AI Ate the Career Ladder. Now Gen Z Is Skipping Straight to CEO.
Entry-level jobs are vanishing. A generation raised on hustle culture is responding by building companies instead of resumes.
The AI Post newsroom — delivering AI news at the speed of intelligence.
The first rung of the career ladder is disappearing, and an entire generation is deciding they do not need it.
A Guardian investigation published this week reveals a striking shift in how young Americans are responding to an AI-gutted job market: they are launching businesses instead of sending resumes. ZipRecruiter data shows entry-level job postings have fallen 14% since 2023, while AI tools have made entire categories of starter roles obsolete. At the same time, Gen Z business formation has surged, with entrepreneurs as young as 19 building six-figure operations from their bedrooms.
The numbers tell a story that career counselors never anticipated. Harvard economist Joseph Fuller told the Guardian that companies are "hollowing out" the positions that used to train the next generation of workers. Junior analyst roles, research assistant positions, content writing jobs: the exact roles designed to teach 22-year-olds how business works are now being automated away. What remains are senior positions requiring experience that nobody can get anymore.
The Entrepreneurship Surge
The Guardian spoke to multiple young founders who said they turned to entrepreneurship not out of ambition but necessity. "I applied to 300 jobs and got four interviews," one 23-year-old told the paper. "I realized I was competing against AI for the jobs I wanted, and competing against 500 other humans for the jobs AI could not do yet."
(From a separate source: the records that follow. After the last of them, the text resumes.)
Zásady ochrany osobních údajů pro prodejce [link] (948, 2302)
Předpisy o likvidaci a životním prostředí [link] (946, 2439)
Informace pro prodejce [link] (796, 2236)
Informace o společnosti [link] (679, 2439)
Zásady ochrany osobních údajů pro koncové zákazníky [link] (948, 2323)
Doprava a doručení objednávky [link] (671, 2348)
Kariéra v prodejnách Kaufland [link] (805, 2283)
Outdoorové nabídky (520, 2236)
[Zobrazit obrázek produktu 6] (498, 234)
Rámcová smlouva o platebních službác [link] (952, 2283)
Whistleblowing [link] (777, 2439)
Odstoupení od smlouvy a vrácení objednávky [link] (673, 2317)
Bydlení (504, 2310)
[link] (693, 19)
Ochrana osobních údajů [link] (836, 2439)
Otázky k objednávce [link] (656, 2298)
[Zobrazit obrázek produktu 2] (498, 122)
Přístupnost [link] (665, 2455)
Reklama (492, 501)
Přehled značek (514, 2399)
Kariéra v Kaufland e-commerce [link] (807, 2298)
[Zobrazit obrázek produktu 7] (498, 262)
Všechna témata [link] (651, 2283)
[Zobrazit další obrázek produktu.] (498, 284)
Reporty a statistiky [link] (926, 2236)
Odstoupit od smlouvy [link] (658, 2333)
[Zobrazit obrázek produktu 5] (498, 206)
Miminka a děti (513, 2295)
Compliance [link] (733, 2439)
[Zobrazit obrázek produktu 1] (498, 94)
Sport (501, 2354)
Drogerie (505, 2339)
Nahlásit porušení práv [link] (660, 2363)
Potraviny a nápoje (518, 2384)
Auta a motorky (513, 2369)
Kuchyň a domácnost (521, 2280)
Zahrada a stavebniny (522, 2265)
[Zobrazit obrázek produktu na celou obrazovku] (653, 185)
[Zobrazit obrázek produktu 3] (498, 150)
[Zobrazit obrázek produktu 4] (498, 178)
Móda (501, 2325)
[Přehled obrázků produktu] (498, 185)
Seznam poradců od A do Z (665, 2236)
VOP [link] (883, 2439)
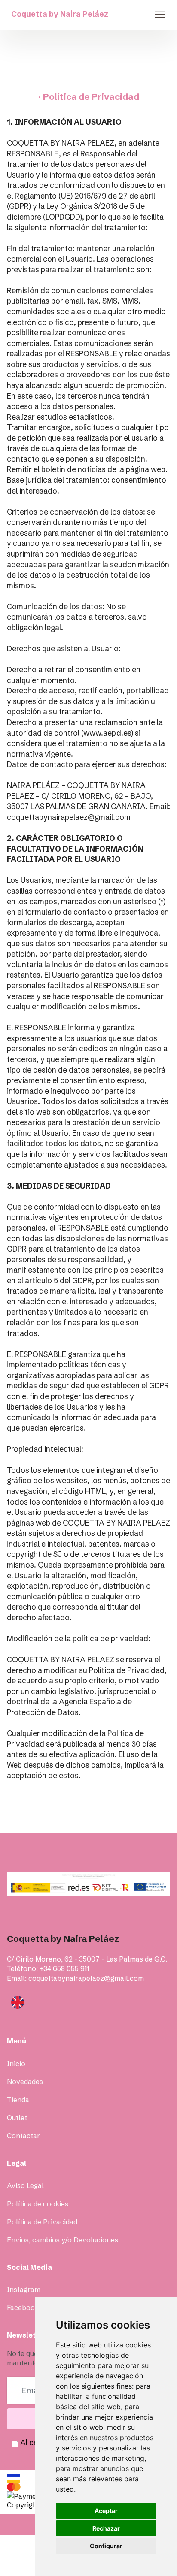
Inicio (16, 2063)
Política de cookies (37, 2204)
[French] (90, 2012)
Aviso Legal (25, 2185)
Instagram (23, 2289)
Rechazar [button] (106, 2528)
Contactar (23, 2135)
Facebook (23, 2307)
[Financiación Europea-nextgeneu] (88, 1884)
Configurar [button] (106, 2545)
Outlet (17, 2117)
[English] (17, 2001)
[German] (90, 2019)
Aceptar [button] (106, 2510)
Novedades (25, 2081)
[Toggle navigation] (160, 14)
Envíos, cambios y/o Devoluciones (62, 2240)
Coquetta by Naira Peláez (59, 14)
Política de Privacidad (42, 2222)
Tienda (18, 2099)
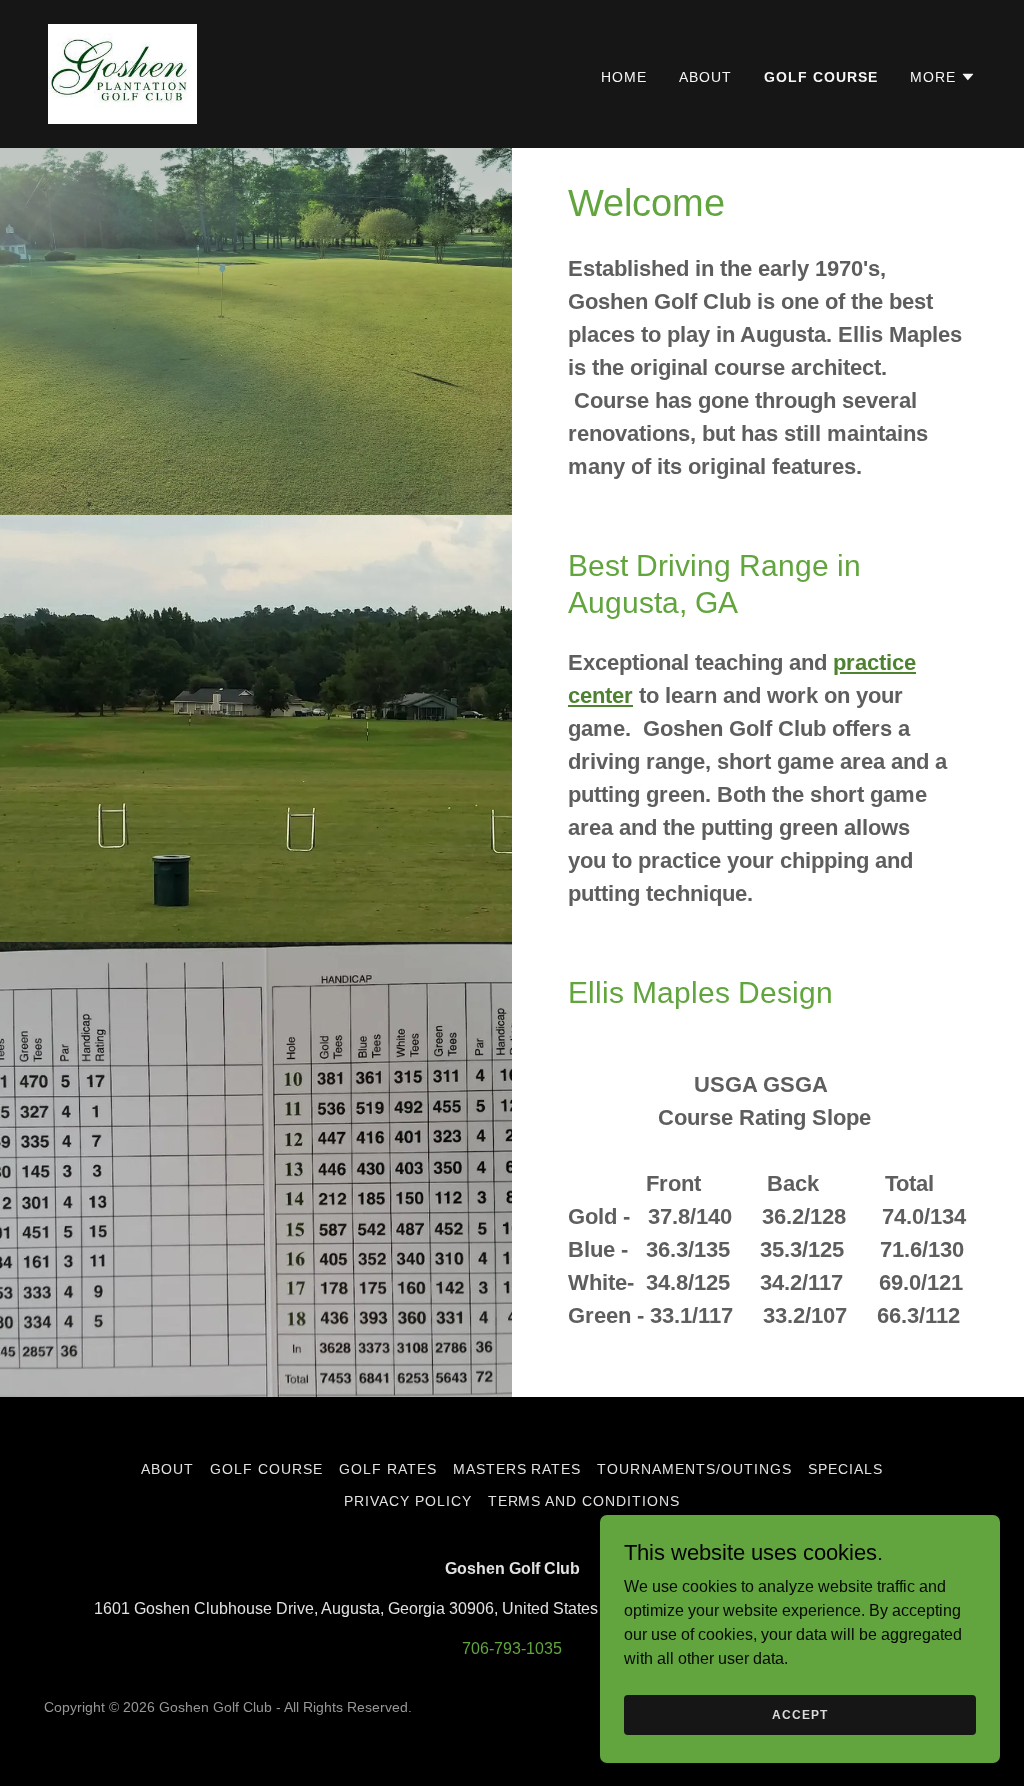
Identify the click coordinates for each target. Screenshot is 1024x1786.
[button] (943, 77)
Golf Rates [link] (388, 1469)
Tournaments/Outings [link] (694, 1469)
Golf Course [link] (821, 77)
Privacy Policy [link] (408, 1501)
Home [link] (624, 77)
The irony is thick: the same AI tools killing entry-level jobs are powering the businesses these young founders are building. They are using Claude and ChatGPT for market research, Midjourney for branding, and automation platforms to run operations that would have required a team of five just three years ago. One founder profiled by the Guardian runs a $200,000-per-year e-commerce operation entirely solo, using AI agents for customer service, inventory management, and copywriting.
The Bigger Picture
This is not just an American trend. Yahoo Finance reports that Gen Z entrepreneurship is accelerating globally, driven by the same forces: shrinking traditional employment pipelines and expanding AI toolkits. The generation that grew up watching YouTube entrepreneurs now has the tools to become one without needing startup capital or a Stanford degree.
But the shift raises hard questions. A generation of solo founders, no matter how resourceful, does not build the institutional knowledge that large organizations create. The mentorship pipeline is breaking. The "learn by doing" path that turned junior analysts into VPs is being replaced by "learn by Googling" and "ship by prompting." Whether that produces better leaders or just faster burnout is a question nobody can answer yet.
The career ladder was never a ladder for most people. It was a conveyor belt. AI just switched it off. What Gen Z is building in its place might be more fragile, more chaotic, and more unequal. But for the first time in decades, the youngest workers in the economy are not waiting for permission to start.
First reported by The Guardian. Additional data from ZipRecruiter and Yahoo Finance.